922	   The abstract data elements passed as parameters in the abstract
923	   service primitives are as follows:

925	    statusInformation
926	      An indication of whether the process was successful or not.  If
927	      not, then the statusInformation includes the OID and the value of
928	      the error counter that was incremented.
929	    messageProcessingModel
930	      The SNMP version number as received in the message.  This data is
931	      not used by the User-based Security module.
932	    maxMessageSize
933	      The maximum message size as included in the message.  The User-
934	      based Security module uses this value to calculate the
935	      maxSizeResponseScopedPDU.
936	    securityParameters
937	      These are the security parameters as received in the message.
938	    securityModel
939	      The securityModel in use.  Should be the User-based Security
940	      Model.  This data is not used by the User-based Security module.
941	    securityLevel
942	      The Level of Security from which the User-based Security module
943	      determines if the message needs to be protected from disclosure
944	      and if the message needs to be authenticated.
945	    wholeMsg
946	      The whole message as it was received.
947	    wholeMsgLength
948	      The length of the message as it was received (wholeMsg).
949	    securityEngineID
950	      The snmpEngineID that was extracted from the field
951	      msgAuthoritativeEngineID and that was used to lookup the secrets
952	      in the usmUserTable.
953	    securityName
954	      The security name representing the user on whose behalf the
955	      message was received.  The securityName has a format that is
956	      independent of the Security Model.
957	    scopedPDU
958	      The message payload.  The data is opaque as far as the User-based
959	      Security Model is concerned.
960	    maxSizeResponseScopedPDU
961	      The maximum size of a scopedPDU to be included in a possible
962	      Response message.  The User-base Security module calculates this
963	      size based on the mms (as received in the message) and the space
964	      required for the message header (including the securityParameters)
965	      for such a Response message.
966	    securityStateReference
967	      A handle/reference to cachedSecurityData to be used when securing
968	      an outgoing Response message.  When the Message Processing
969	      Subsystem calls the User-based Security module to generate a
970	      response to this incoming message it must pass this
971	      handle/reference.

973	   Upon completion of the process, the User-based Security module
974	   returns statusInformation and, if the process was successful, the
975	   additional data elements for further processing of the message.  If
976	   the process was not successful, then an errorIndication, possibly
977	   with a OID and value pair of an error counter that was incremented.
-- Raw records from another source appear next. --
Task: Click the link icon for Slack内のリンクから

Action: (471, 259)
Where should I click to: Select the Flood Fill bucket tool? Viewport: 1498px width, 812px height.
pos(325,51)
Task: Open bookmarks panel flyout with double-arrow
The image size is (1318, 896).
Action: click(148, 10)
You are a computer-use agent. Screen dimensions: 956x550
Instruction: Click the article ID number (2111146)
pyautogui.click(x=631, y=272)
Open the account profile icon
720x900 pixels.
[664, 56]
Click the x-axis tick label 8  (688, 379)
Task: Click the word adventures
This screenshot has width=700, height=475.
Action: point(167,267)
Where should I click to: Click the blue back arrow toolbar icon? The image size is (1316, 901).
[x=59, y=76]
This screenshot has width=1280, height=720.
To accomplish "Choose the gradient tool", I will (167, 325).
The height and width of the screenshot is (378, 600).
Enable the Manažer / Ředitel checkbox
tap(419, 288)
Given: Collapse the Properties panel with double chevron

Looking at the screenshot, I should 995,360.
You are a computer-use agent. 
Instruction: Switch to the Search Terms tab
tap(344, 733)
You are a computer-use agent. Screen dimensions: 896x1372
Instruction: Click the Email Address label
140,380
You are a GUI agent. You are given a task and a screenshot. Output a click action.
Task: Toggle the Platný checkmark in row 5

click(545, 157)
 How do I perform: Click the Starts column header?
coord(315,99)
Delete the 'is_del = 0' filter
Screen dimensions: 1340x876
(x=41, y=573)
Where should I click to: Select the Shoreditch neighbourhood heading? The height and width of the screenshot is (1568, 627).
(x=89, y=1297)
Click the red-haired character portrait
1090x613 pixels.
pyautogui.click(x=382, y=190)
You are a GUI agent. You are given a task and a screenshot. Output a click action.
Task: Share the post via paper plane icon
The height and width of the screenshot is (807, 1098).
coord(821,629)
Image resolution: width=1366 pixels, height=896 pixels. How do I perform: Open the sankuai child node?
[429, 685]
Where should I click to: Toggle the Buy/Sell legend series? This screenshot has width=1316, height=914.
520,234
979	2.6.  Key Localization Algorithm.

981	   A localized key is a secret key shared between a user U and one
982	   authoritative SNMP engine E.  Even though a user may have only one
983	   password and therefore one key for the whole network, the actual
984	   secrets shared between the user and each authoritative SNMP engine
985	   will be different. This is achieved by key localization [Localized-
986	   key].

988	   First, if a user uses a password, then the user's password is
989	   converted into a key Ku using one of the two algorithms described in
990	   Appendices A.2.1 and A.2.2.

992	   To convert key Ku into a localized key Kul of user U at the
993	   authoritative SNMP engine E, one appends the snmpEngineID of the
994	   authoritative SNMP engine to the key Ku and then appends the key Ku
995	   to the result, thus enveloping the snmpEngineID within the two copies
996	   of user's key Ku. Then one runs a secure hash function (which one
997	   depends on the authentication protocol defined for this user U at
998	   authoritative SNMP engine E; this document defines two authentication
999	   protocols with their associated algorithms based on MD5 and SHA). The
1000	   output of the hash-function is the localized key Kul for user U at
1001	   the authoritative SNMP engine E.

1003	3.  Elements of Procedure

1005	   This section describes the security related procedures followed by an
1006	   SNMP engine when processing SNMP messages according to the User-based
1007	   Security Model.

1009	3.1.  Generating an Outgoing SNMP Message

1011	   This section describes the procedure followed by an SNMP engine
1012	   whenever it generates a message containing a management operation
1013	   (like a request, a response, a notification, or a report) on behalf
1014	   of a user, with a particular securityLevel.

1016	   1)  a) If any securityStateReference is passed (Response message),
1017	          then information concerning the user is extracted from the
1018	          cachedSecurityData.  The securityEngineID and the
1019	          securityLevel are extracted from the cachedSecurityData.  The
1020	          cachedSecurityData can now be discarded.

1022	          Otherwise,

1024	       b) based on the securityName, information concerning the user at
1025	          the destination snmpEngineID, specified by the
1026	          securityEngineID, is extracted from the Local Configuration
1027	          Datastore (LCD, usmUserTable). If information about the user
1028	          is absent from the LCD, then an error indication
1029	          (unknownSecurityName) is returned to the calling module.

1031	       2)  If the securityLevel specifies that the message is to be
1032	          protected from disclosure, but the user does not support both
1033	          an authentication and a privacy protocol then the message
1034	          cannot be sent.  An error indication
1035	          (unsupportedSecurityLevel) is returned to the calling module.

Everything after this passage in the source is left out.